**What to do:** What is needed is an exact copy of the lines from the line holding "How do I perform: Open" through the end of the material, with no other lines and no pictures.

**Data shown:**
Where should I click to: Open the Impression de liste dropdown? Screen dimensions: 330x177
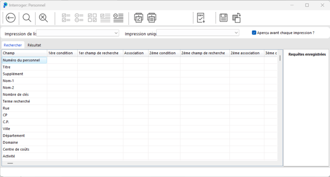pyautogui.click(x=78, y=33)
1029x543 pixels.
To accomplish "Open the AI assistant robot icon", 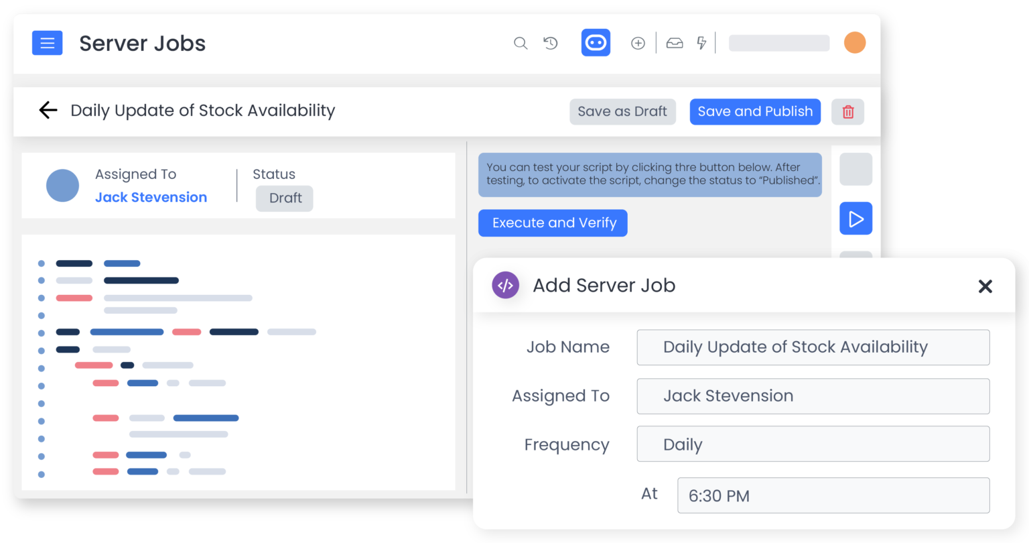I will click(x=596, y=42).
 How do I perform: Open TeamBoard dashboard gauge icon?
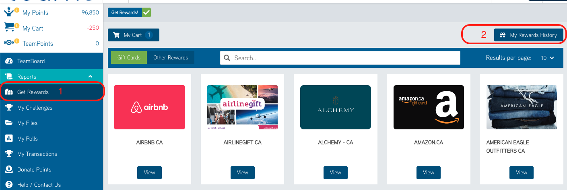coord(9,61)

**Finished exercise:**
 How do I perform: Open TeamBoard dashboard gauge icon?
coord(9,61)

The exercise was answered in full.